Generating Electrical Impedance Tomographic Images from Electrical Phantoms in PSpice Circuit Simulator

Santa Catarina State University, Electrical Department, 89219-710 Joinville, SC, Brasil

^* Corresponding author: jerod.monteiro@edu.udesc.br
^** Corresponding author : pedro.bertemes@udesc.br

Abstract

Electrical Impedance Tomography (EIT) is an imaging technique that reconstructs the conductivity of biological tissues based on their electrical properties. The objective is to develop and validate, by PSpice simulations and image reconstructions by EIDORS, the mimicking electrical response of a biological material using 2,224 electrical components. It is built two different electrical phantoms by representing 32 electrodes. An injecting current of 35 mA across a pair of resistors at the edge of the phantom was used. A resistive phantom used resistors of 180 Ω for the mesh, and 128 resistors of 18 Ω to model low resistances areas, whereas 1.8 kΩ for high ones. The second phantom used 128 RC circuit elements of 1.8 kΩ (R) in parallel to 85 nF (C) to simulate an AC excitation from 1 to 100 kHz.
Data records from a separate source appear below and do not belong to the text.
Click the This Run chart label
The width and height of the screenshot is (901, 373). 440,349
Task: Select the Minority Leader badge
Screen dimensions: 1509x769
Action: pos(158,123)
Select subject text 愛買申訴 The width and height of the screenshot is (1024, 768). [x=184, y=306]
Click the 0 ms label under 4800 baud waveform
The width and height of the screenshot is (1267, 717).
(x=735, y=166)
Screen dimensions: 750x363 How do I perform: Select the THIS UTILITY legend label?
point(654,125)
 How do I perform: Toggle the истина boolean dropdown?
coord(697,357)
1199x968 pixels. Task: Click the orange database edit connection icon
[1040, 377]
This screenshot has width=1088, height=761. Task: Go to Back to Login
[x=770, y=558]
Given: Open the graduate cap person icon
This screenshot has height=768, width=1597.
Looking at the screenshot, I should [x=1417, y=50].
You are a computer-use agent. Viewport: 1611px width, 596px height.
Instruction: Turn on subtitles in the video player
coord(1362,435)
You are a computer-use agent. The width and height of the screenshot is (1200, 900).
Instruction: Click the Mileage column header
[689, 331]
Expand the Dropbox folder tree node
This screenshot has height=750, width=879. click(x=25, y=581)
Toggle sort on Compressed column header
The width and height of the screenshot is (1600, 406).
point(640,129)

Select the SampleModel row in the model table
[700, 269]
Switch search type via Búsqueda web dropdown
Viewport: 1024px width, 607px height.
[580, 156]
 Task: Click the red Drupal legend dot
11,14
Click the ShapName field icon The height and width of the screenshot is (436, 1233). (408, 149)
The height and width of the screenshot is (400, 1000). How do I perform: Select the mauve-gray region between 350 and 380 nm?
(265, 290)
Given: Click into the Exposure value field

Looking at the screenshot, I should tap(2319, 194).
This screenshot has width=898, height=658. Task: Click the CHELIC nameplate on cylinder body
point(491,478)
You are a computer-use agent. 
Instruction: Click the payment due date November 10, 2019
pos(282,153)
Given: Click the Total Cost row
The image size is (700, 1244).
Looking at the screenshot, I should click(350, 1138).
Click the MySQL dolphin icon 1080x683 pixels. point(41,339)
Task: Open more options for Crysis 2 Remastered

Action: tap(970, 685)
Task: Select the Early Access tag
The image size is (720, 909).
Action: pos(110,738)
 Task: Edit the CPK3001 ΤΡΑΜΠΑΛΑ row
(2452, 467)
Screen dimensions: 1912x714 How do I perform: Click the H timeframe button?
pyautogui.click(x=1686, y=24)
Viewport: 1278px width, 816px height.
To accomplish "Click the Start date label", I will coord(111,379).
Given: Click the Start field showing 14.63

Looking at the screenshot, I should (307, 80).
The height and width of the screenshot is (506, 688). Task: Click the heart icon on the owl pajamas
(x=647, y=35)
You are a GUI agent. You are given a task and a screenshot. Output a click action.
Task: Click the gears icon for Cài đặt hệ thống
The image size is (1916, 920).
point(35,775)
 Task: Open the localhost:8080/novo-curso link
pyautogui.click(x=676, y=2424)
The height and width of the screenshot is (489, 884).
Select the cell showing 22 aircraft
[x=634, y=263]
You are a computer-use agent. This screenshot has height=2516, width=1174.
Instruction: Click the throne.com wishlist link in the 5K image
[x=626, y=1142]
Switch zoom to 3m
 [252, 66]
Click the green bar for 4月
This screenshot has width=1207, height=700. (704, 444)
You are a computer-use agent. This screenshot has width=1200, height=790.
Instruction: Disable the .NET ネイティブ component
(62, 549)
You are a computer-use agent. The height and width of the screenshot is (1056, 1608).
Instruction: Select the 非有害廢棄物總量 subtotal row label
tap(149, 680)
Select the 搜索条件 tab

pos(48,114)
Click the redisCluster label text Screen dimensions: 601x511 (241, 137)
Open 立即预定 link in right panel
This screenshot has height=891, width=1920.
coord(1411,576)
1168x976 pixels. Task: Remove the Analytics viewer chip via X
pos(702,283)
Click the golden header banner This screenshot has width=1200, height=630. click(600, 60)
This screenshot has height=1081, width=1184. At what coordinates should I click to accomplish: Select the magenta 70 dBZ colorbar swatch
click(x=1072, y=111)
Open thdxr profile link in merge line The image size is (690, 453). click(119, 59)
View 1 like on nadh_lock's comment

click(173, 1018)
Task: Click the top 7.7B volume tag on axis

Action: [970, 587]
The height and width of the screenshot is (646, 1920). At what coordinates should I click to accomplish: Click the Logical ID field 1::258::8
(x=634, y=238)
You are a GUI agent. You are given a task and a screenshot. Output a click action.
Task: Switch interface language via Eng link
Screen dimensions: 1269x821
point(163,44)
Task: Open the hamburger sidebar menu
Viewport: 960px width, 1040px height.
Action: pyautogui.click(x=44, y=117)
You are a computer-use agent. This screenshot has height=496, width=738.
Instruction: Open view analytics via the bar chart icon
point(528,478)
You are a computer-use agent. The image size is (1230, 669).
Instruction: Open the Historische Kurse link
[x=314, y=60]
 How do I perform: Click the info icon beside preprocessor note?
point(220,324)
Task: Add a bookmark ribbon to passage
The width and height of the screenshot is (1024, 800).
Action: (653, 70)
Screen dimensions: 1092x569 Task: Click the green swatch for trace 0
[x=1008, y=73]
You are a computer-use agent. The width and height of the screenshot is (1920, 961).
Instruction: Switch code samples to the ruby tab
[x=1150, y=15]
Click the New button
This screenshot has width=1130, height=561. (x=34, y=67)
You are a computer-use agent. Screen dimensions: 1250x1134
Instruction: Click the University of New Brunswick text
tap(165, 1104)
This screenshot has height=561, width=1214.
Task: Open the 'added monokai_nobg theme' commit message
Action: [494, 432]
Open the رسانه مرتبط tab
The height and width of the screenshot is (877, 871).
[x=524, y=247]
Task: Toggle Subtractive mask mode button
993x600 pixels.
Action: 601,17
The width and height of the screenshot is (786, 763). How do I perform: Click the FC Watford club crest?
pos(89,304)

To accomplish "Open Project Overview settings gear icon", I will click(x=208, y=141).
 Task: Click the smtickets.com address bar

The electrical phantoms represent both the mesh’s sensitivity to local conductivity variations and the edemas frequency-dependent behavior. The simulations were carried out using PSpice simulations, with image reconstruction performed in MATLAB and EIDORS. By visual inspections, the results indicated that the mesh responded adequately to the resistance change imposed to a particular area of the phantom in the frequency range from 1 to 100 kHz. It can be concluded that an electrical phantom model in SPICE simulator can mimic the tissue property variations, leading to an image of conductivity generated by software EIDORS.